Quote from: jensend on
It's not some special collection of finite functions which have fourier series; given any finite interval and any function whatsoever on that interval, we can easily compute its Fourier series.

Yes, but as I said above, and you disagreed with, if the function isn't finite, you have a problem.


No. What you said above is that the fourier transform has a problem if the function isn't finite, which is precisely the opposite of correct.


Why are you changing the subject?  You said above that the Fourier Series is defined for finite functions and I asked you for an example of one.  This should be a very simple thing to do.

Quote from: jensend on
The Fourier series has a problem, which is the entire point of why the fourier transform was invented in the first place- to extend the idea of trigonometric representation to functions defined on infinite domains (so as to solve the heat equation for infinite initial conditions).


Which is what I said above and you told me was "the opposite of correct"  (I assume that is "wrong").

Quote from: jensend on
You can only take the fourier transform of a finite signal by considering it to be an infinite signal which just happens to have compact support.


What?  Why can't I just evaluate the Fourier integral?  If the function is finite, it stands a very good chance of converging. 

Quote from: jensend on
And the fourier transform of a nonzero function with compact support will not have compact support, e.g. rectangle<->sinc.


Obviously. 

Quote from: jensend on
What???? That's nonsense.
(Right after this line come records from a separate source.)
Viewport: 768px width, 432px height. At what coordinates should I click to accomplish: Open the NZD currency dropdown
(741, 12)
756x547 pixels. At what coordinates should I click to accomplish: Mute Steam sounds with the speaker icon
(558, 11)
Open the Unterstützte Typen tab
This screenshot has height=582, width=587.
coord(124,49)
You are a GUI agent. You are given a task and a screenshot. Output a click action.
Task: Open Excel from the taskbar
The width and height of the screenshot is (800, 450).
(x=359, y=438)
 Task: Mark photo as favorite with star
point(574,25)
As I said above, the more precise way to put this is that periodic functions aren't infinite in the relevant sense, they're just functions on the set R mod (tau) which is (isomorphic to) the finite interval [0,tau] with endpoints identified (equivalently, a circle of circumference tau).


This is the very definition of splitting hairs.

Quote from: jensend on
Quote from: saratoga on

Quote from: jensend on

Again, sin(x) doesn't have an energy since it's not square integrable.
Hence my suggestion that the Fourier series is more appropriate for analyzing it.
That's silly. Again, if a function is periodic and we know its period beforehand, the fourier series and the transform accomplish exactly the same thing; the fourier series is just the coefficients of the dirac comb which is the transform. Neither is more appropriate than the other in such a case and square integrability has nothing to do with it.
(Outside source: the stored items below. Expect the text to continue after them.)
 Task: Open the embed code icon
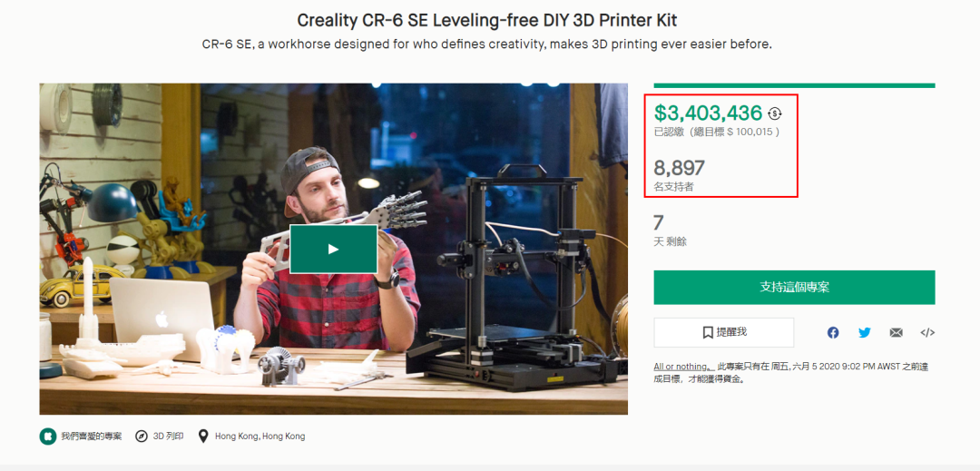(927, 333)
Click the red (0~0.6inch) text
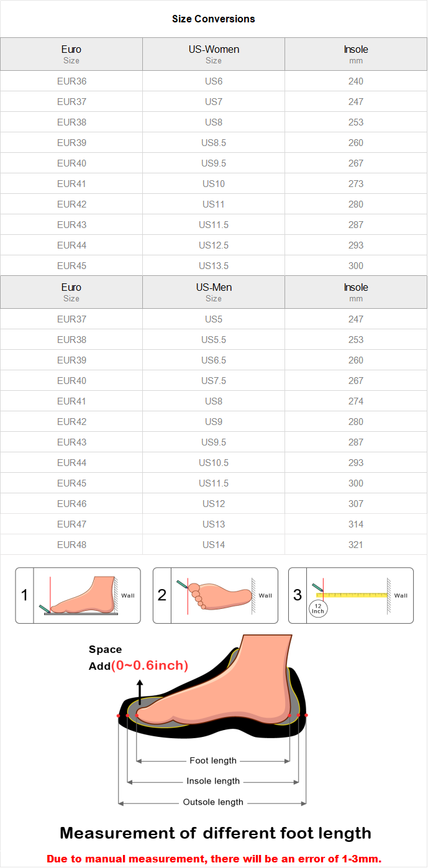This screenshot has height=868, width=428. point(150,665)
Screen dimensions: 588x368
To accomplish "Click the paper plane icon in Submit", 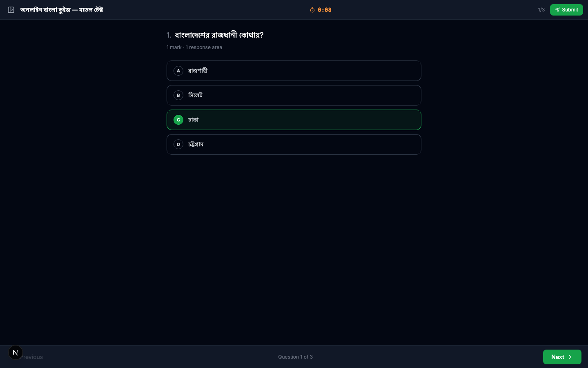I will point(557,10).
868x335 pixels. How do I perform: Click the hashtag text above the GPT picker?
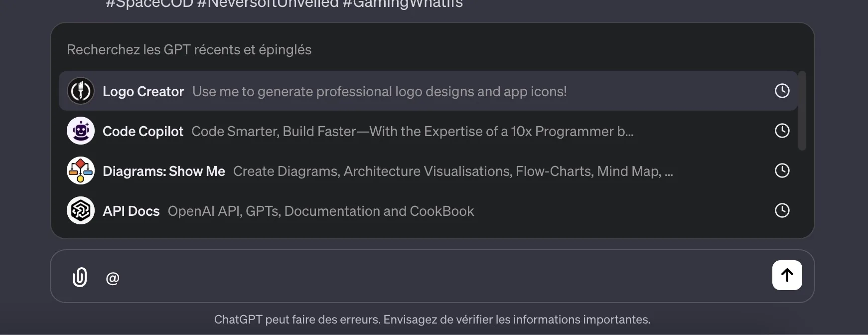pos(284,4)
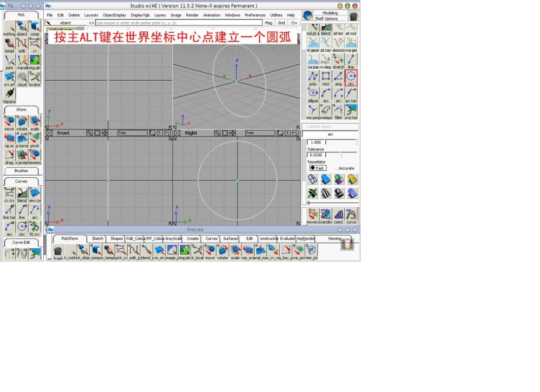This screenshot has height=392, width=540.
Task: Select the fillet curve tool
Action: click(x=338, y=110)
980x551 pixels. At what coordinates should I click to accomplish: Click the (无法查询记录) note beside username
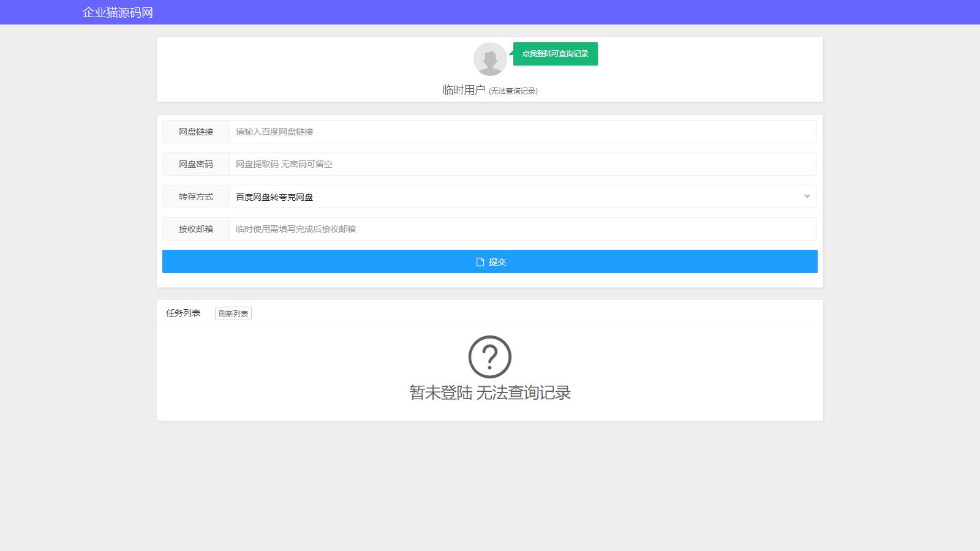pos(513,91)
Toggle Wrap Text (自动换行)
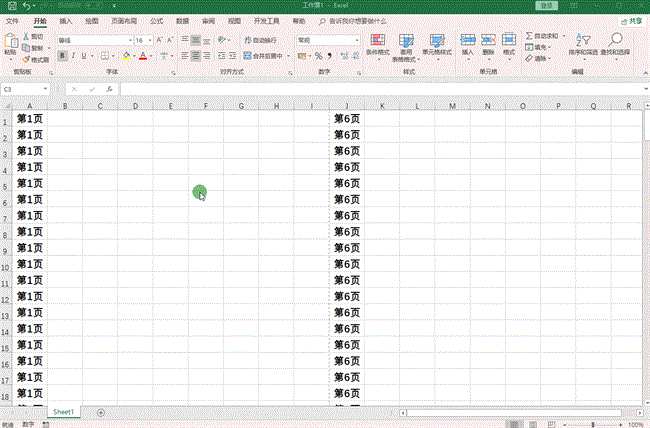This screenshot has width=650, height=428. [x=262, y=40]
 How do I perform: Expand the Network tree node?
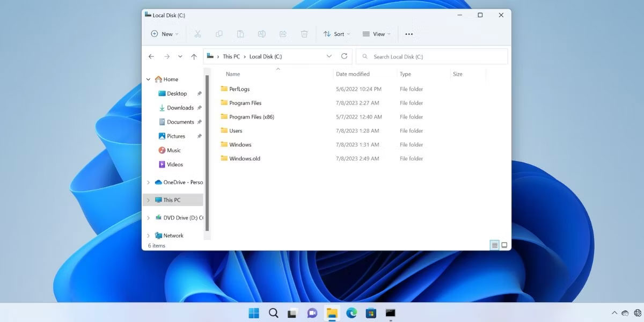pyautogui.click(x=149, y=236)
I don't agree for the reason I explained above.  Namely, that you are turning a signal with infinite area into a distribution that does not.  There may be a way to make the math work on this, as I said above I have no idea.  But it is certainly more appropriate when analyzing signals to avoid non-physical solutions like this.  Using the appropriate transform is an entirely appropriate way to do this.

Is the Fourier Transform or Series of a Square Wave more Accurate?

Reply #26
Much of the problem with this conversation was terminological; when you say "finite signal" you apparently mean a function on an infinite domain which is defined as zero everywhere outside an interval (i.e. it has compact support).
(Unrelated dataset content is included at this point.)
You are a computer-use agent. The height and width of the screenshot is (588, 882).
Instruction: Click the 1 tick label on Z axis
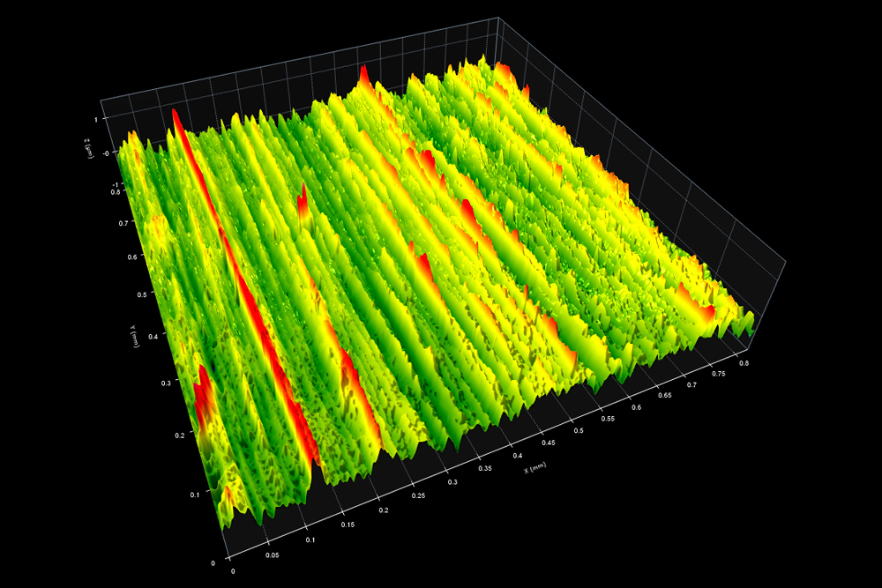coord(95,116)
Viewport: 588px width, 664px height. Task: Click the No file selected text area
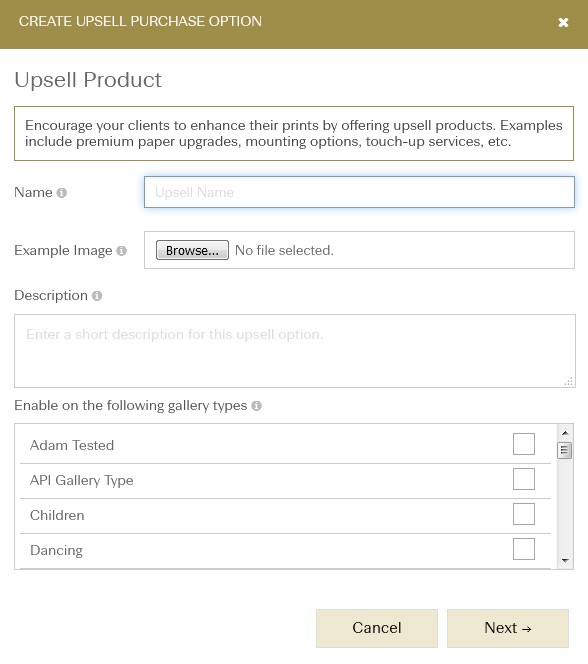[284, 251]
This is counter to the normal conventional use of the terms; normally a finite signal is a function with a domain of finite length. If a signal was nonzero for only one second before falling to zero for a millennium, the fact that it is still zero for the first second of the next millennium is new information; even if its value is zero out to infinity it is still an infinite signal. When we compute the fourier transform of a function, at no point does the question of whether it is compactly supported or not come up at all; our integrals are over the full real line.

The way you're talking about it doesn't allow for any domains of finite size. I bring up signals of finite-sized domain (which of course have a fourier series expansion) and you say "that's not a finite signal" because you're jumping to the periodic extension to a full real line.

Your claim that fourier series do not apply to 'finite signals' in your terminology doesn't contradict my claim that they apply just fine to finite signals, meaning functions whose domain has finite length. Not only that, it's a special case of what I mean when I say that in a sense they only really apply to finite signals-- since to apply it to an infinite periodic signal we first have to know a period and we thus reduce the signal to a function on a finite interval. Our integrals have to be over an interval of period length and in essence we have done away with its existence outside that interval by modding out (tau).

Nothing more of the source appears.